I am a clinical neuroscience project director of the National Core for Neuroethics at the University of British Columbia, and entrepreneur in internet marketing. My primary affiliation is with the division of Neurology in the department of Medicine, but I also have an affiliation with the University of Edinburgh where I did the first part of my graduate training. I am the current leader of the Neuroethics Affinity Group for the American Society of Bioethics and Humanities, and I serve on the Communications Board of the International Neuroethics Society. My research examines issues in clinical ethics in the context of medical neuroimaging for patients with traumatic brain injury. My expertise focuses largely on assessing novel applications of brain imaging technology as diagnostic tools or predictors of patient prognosis.
My Journey into Neuroethics from Beyond
I graduated from my PhD last May, and then I started working in neuroethics in my current position last June. So this field is still new to me, as my one-year work anniversary will be this summer!

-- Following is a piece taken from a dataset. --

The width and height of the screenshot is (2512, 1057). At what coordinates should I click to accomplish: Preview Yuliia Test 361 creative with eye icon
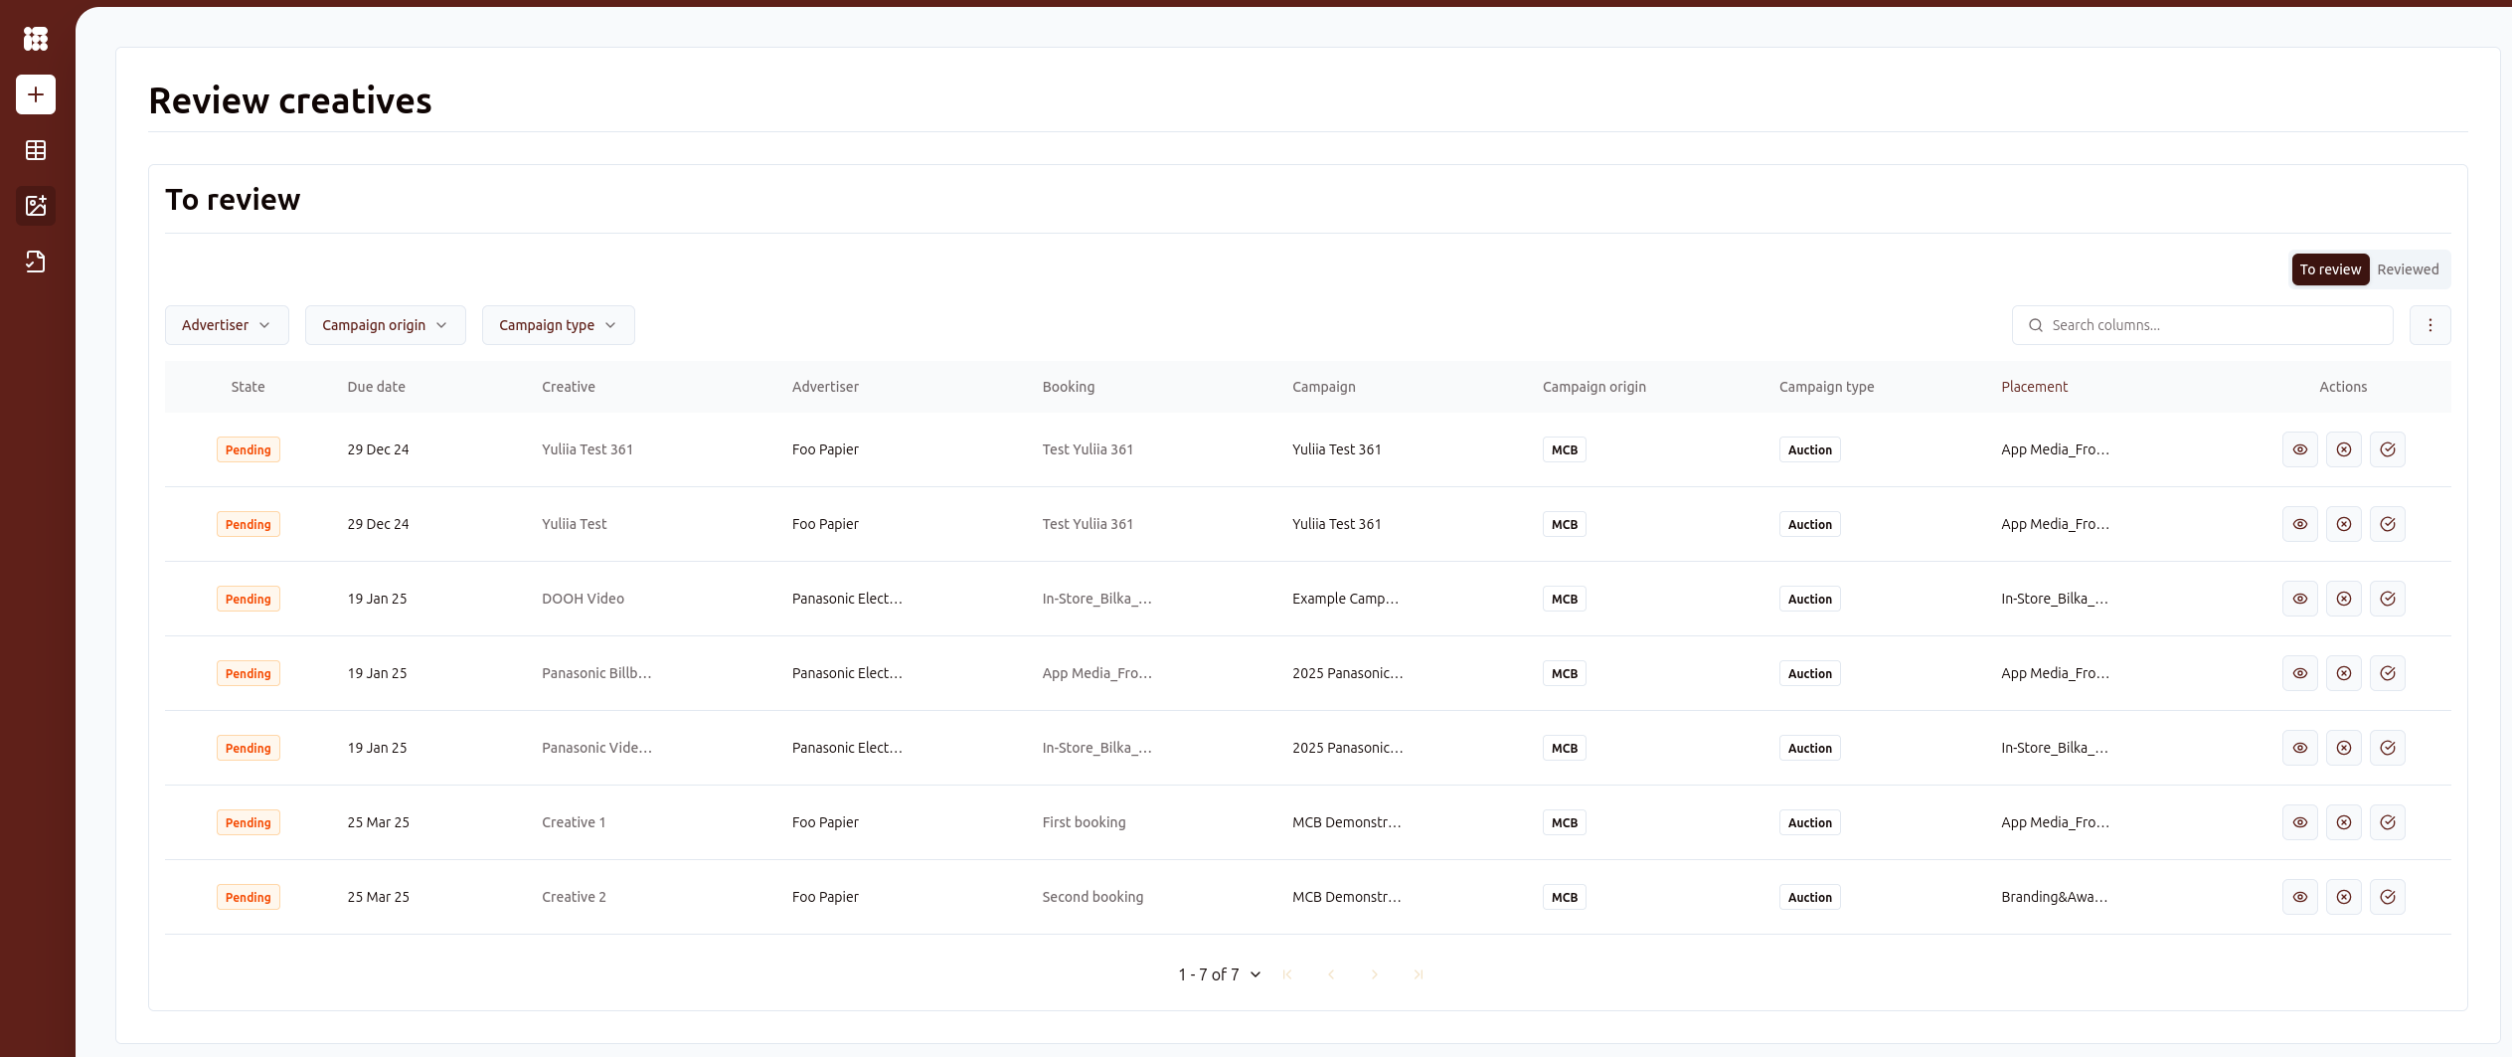tap(2299, 449)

My prior expertise was in neurodegenerative diseases like ALS and associated movement disorders along the spectrum of motor neuron diseases. I liked working in basic science during my PhD. I spent my doctoral training exploring the causes and molecular mechanisms of motor neuron death in ALS. I also looked at the potential for environmental influences on the onset and progression of ALS. My project used the mSOD1 mouse model of ALS to see if environmental factors can interact with genetic predisposition to the disease, and to delineate the directionality of motor neuron death.